Ahlstrom, McCoy said, brings great product knowledge and familiarity with the company and its target market.

 

McCoy also has a son, Matt, who is following in his family’s footsteps as the company’s customer service manager.

 

Positive signs

 

McCoy said he is encouraged by the positive signs he’s seeing in the U.S. textile industry. “After things bottomed out about two or three years ago, we’re now seeing expansion and modernization in our sector – not so much brick and mortar, but companies are starting to spend money to upgrade their machines and invest for their future. So that’s real promising.

 

“We’re expanding into areas where we see new domestic opportunities, and we see opportunities in Asia in textiles because of their increasing quality consciousness,” he added. “We’re also expanding our market presence in the tire industry.

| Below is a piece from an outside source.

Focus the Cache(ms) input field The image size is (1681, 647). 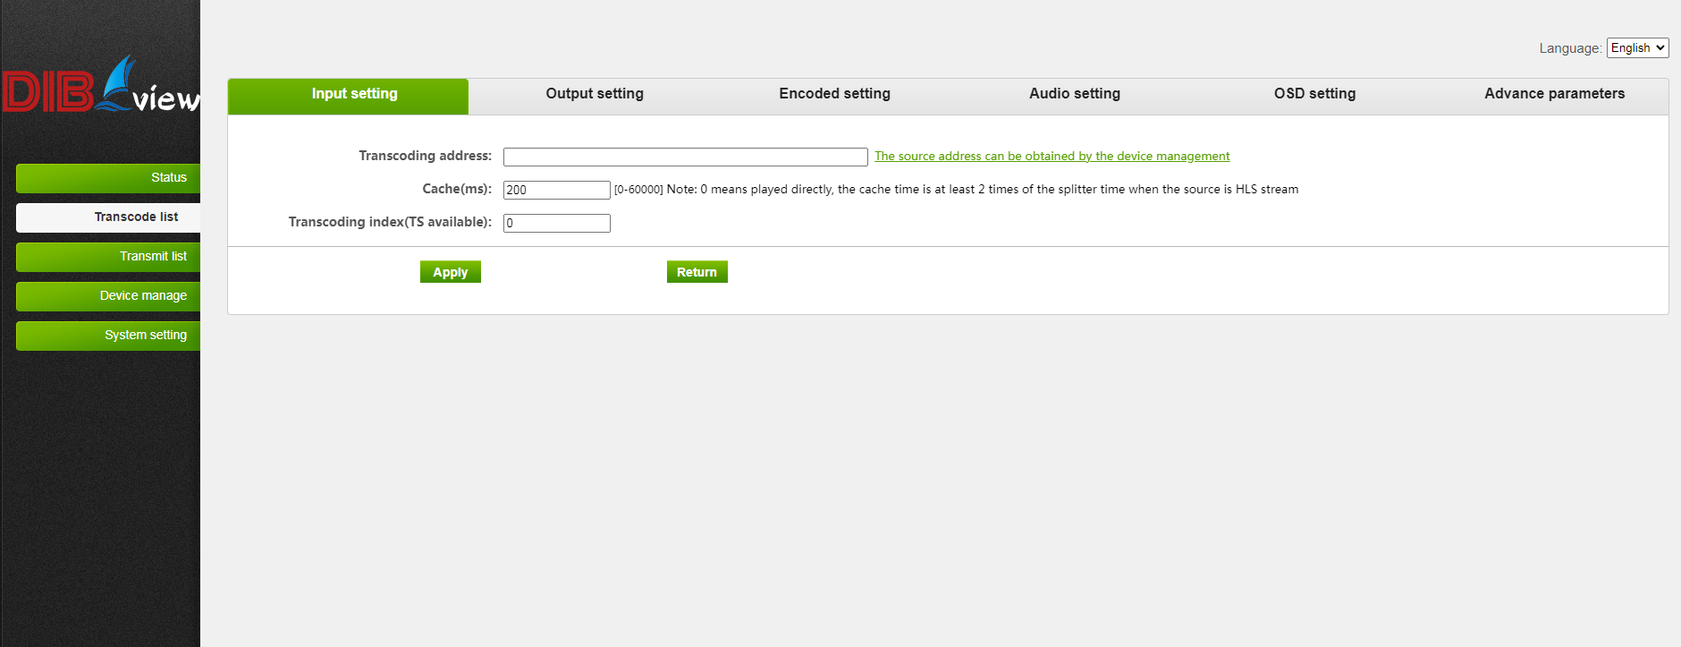556,191
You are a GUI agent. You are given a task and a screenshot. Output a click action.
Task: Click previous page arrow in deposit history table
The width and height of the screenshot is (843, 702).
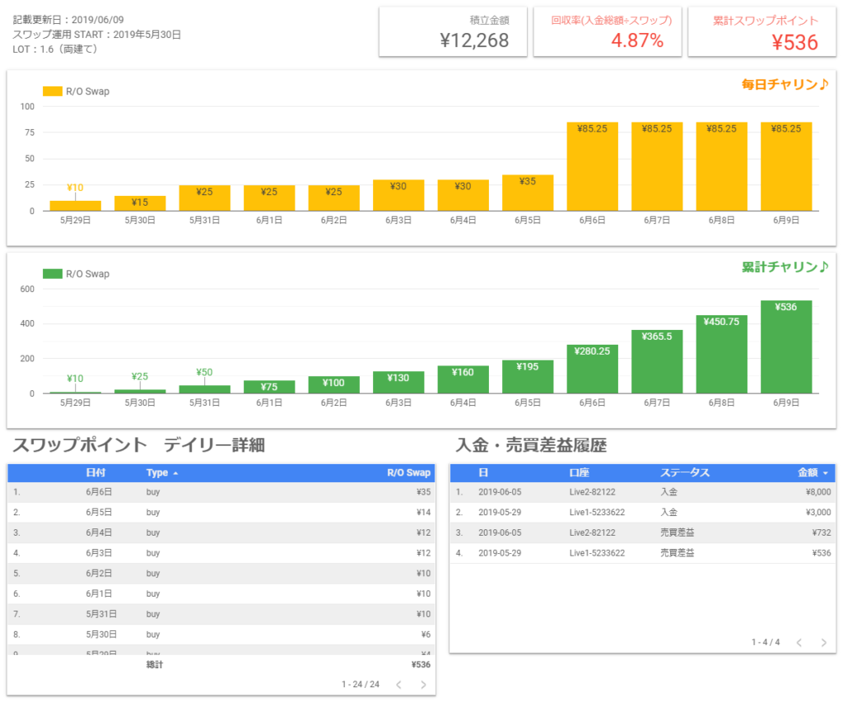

So I see growth in several areas, including composites. Like textiles, composites is a big word. There are a lot of opportunities within that. There are 10 or 12 different types of machines or processes in that area, but in the end it boils down to controlling of the yarn.”

 

McCoy added that the company reinvents itself virtually every day to stay ahead of the curve.

 

“And that’s what it has taken to stay alive,” he said. “I’ve never really stopped and said this is where we want to be. It’s always a matter of looking for different things to do. To me, I always keep an open mind and look at all possibilities. I can’t tell you what we’ll be like two years from now. We could be totally different, just based on opportunities that arise.”